The thing with people going to a repair shop or authorized service centre instead of working on their vehicle themselves is again simple logic and math. Instead of spending time and money and (precious) space for DIY repairs, you can get your motorcycle or car fixed for less than one tenth the costs (million customers per square kilometre of cities). Finding an honorable mechanic is the key to the kilometres of fun.
The garage I went to had an old-timer and his name translated to English literally means ‘King.’ He told me what spares I will need. I went to a spare parts shop and bought them. Then he fixed the immediate necessities – a horn, a turn signal bulb, the petrol pipe connecting the tank to the carburetor, the tank lid lock which was throwing out petrol because it was missing a rubber washer. He greased the spring on the central stand since it wouldn’t sprung when the stand was off the ground for riding (yes, even latest Enfield motorcycles have a centre-stand along with the Western choice of side-stand).
For all of this, his labour, his fee was Rs. 100 only. (US 1 dollar and 20 cents)
The shop from where I had purchased this Enfield had sold it to me for Rs. 68,000 + 21,000 for repairs & restoration. (USD 830 + USD 256).
I guess, some doors close and new garage doors open with a welcome change.
So far, I have done well over 100 KMs on the Bullet in two days. The petrol consumption is 20 to 23 km per litre. If I go above 60 kmph, then the petrol consumption is fast and frivolous and the old engine & chassis vibrates like the poltergeist in Exorcist and a creatively named Spielberg movie (Trivia? Spielberg was only the writer for 1982’s Poltergeist).

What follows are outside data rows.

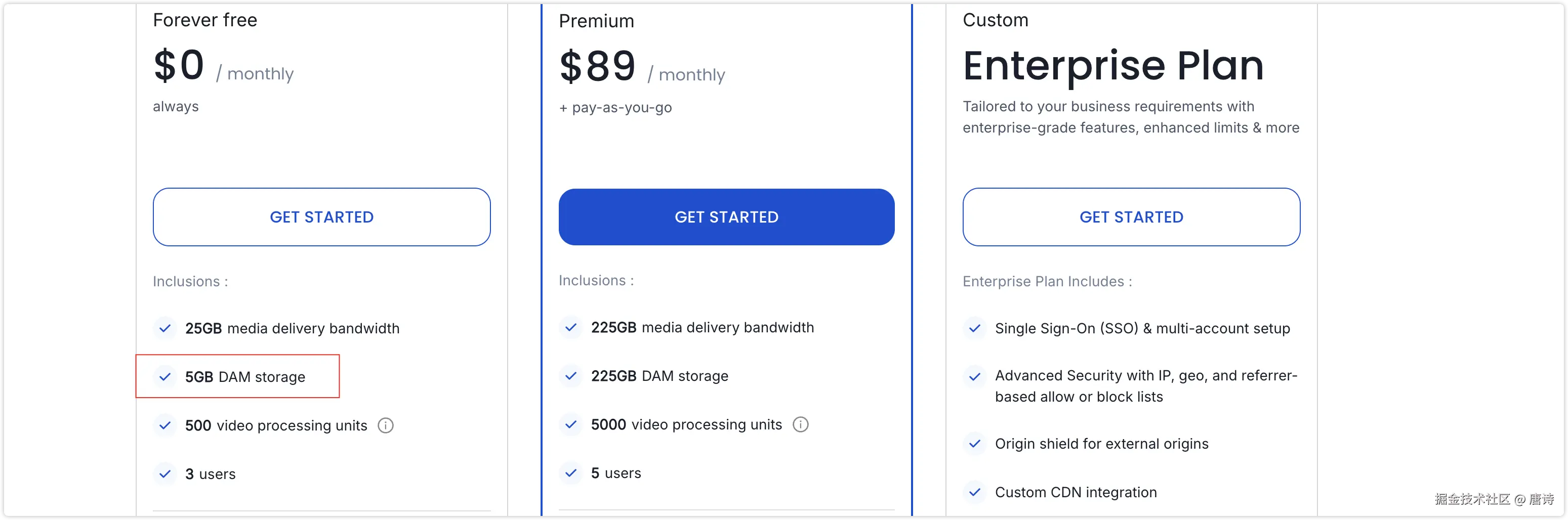The width and height of the screenshot is (1568, 520).
Task: Click checkmark icon next to 3 users
Action: coord(165,474)
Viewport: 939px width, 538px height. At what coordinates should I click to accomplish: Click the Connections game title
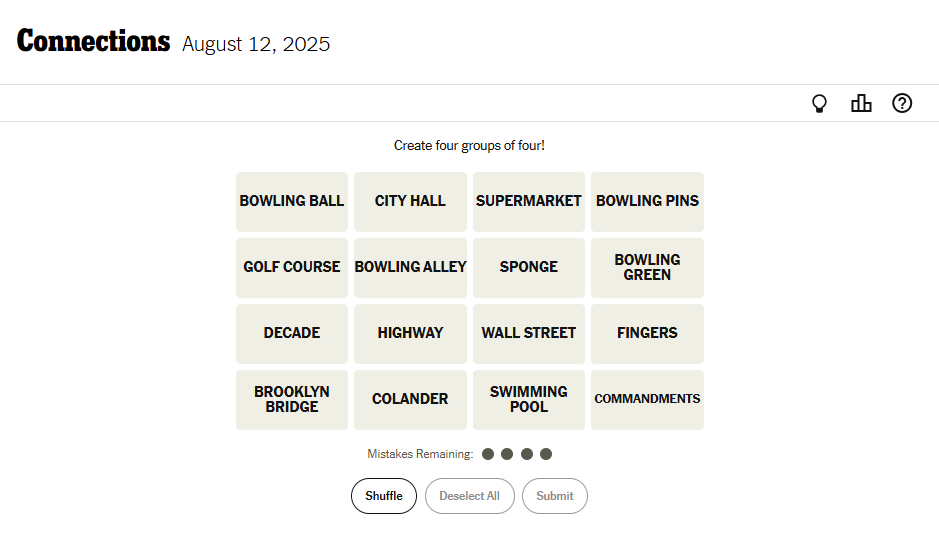(x=94, y=42)
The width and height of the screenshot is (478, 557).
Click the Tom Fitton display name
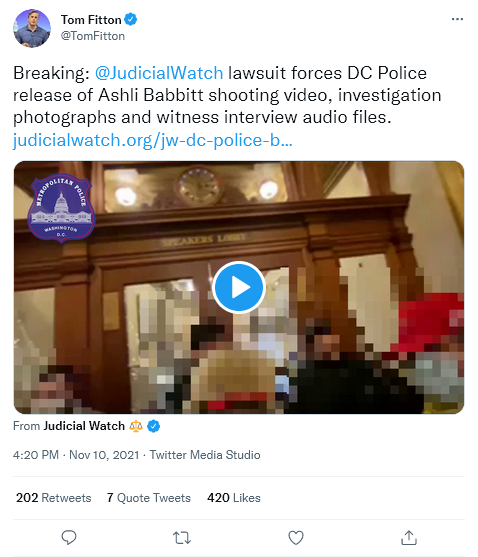click(91, 20)
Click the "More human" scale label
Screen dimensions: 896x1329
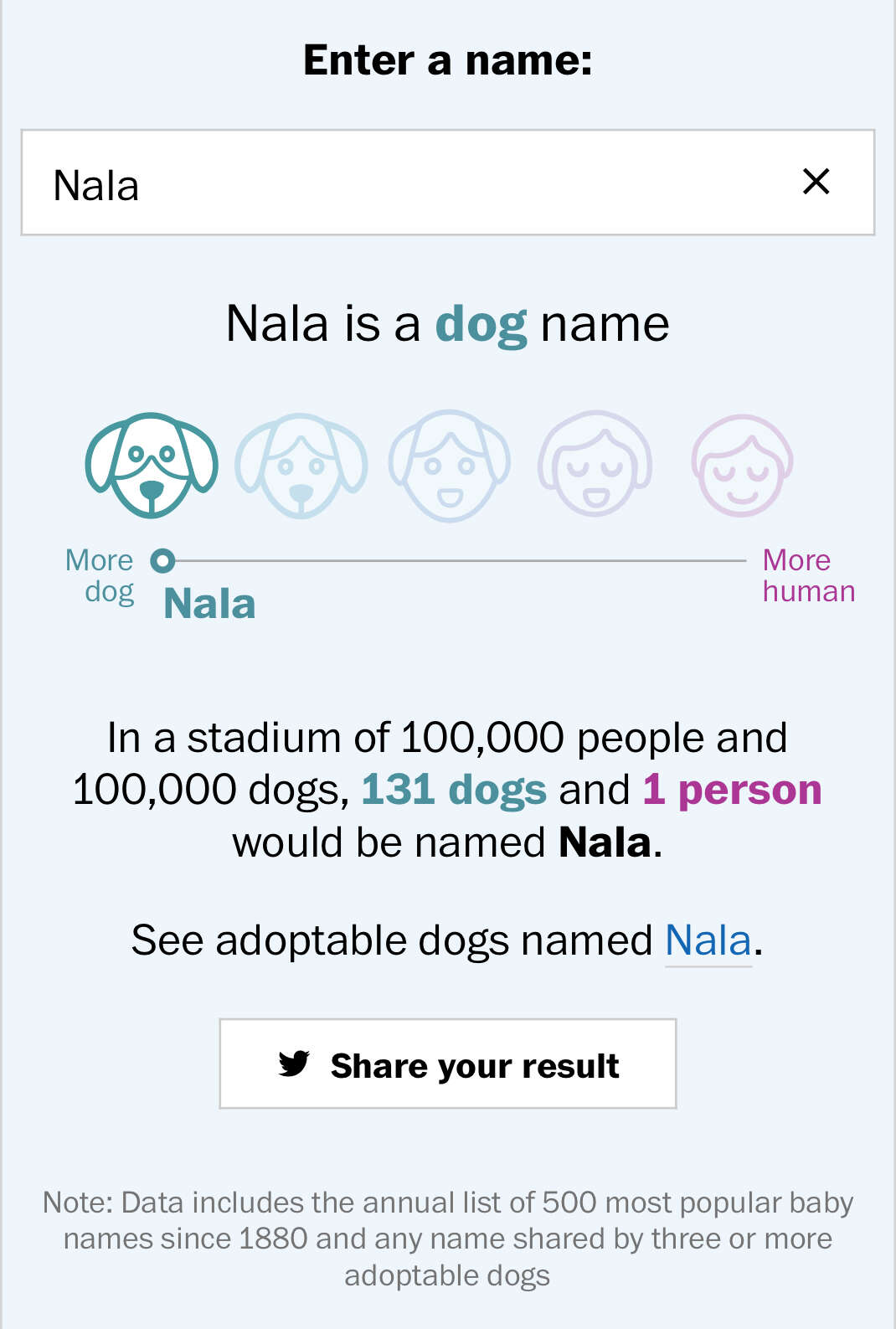pos(808,576)
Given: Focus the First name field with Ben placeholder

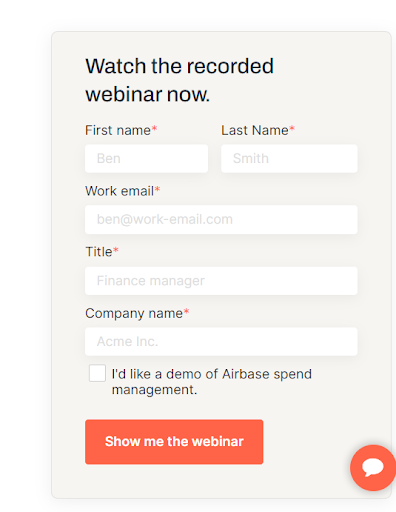Looking at the screenshot, I should tap(147, 158).
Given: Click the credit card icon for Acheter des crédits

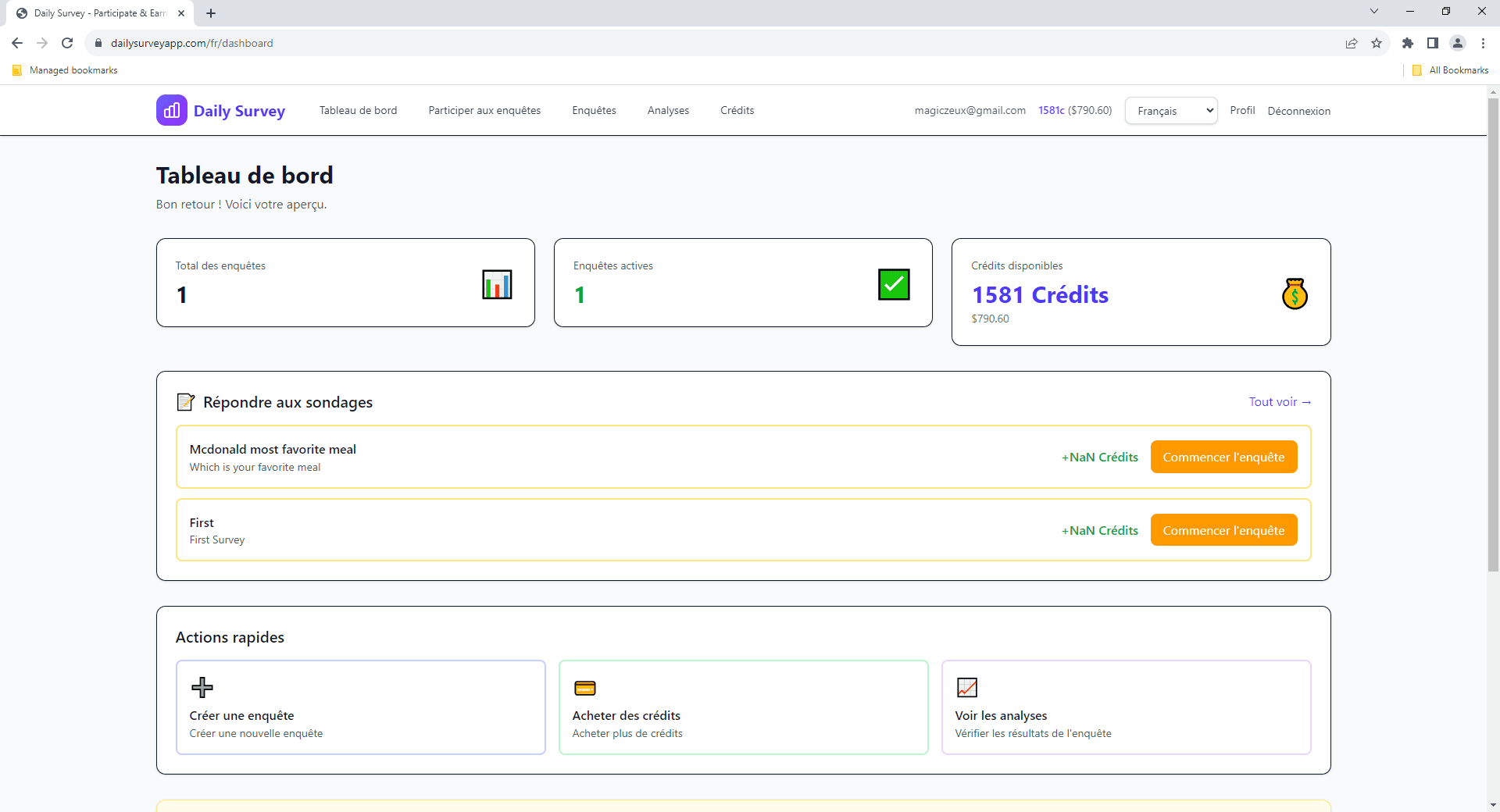Looking at the screenshot, I should coord(585,688).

That’s that and now the adventure on the road begins. I hope to ride this heap of metal to November’s Rider Mania event, held annually by Royal Enfield company at Vagator beach, Goa (India).
I will write more about riding experience with this 2004 machinery on typical Indian roads and upcoming repairs if any. Hopefully, Bandit and Bikernet.com will see more travelogues rather than tech. Keep in mind, petrol is imported and thus expensive commodity here. 86% of crude oil is imported by India, losing precious foreign exchange with each drop of fuel. No wonder they imagine EV is their enlightenment. That is a separate dialogue and debate for another article or editorial.
Let’s hope ICE engines don’t suffer rapture and we all continue to have God-given freewill as civilized humans to choose what we want to ride on Earth forever. Is customer king? Well, we are all conditioned since decades if not centuries. So, data mining and targeted advertising is just another spoke in the wheel of capitalist industry.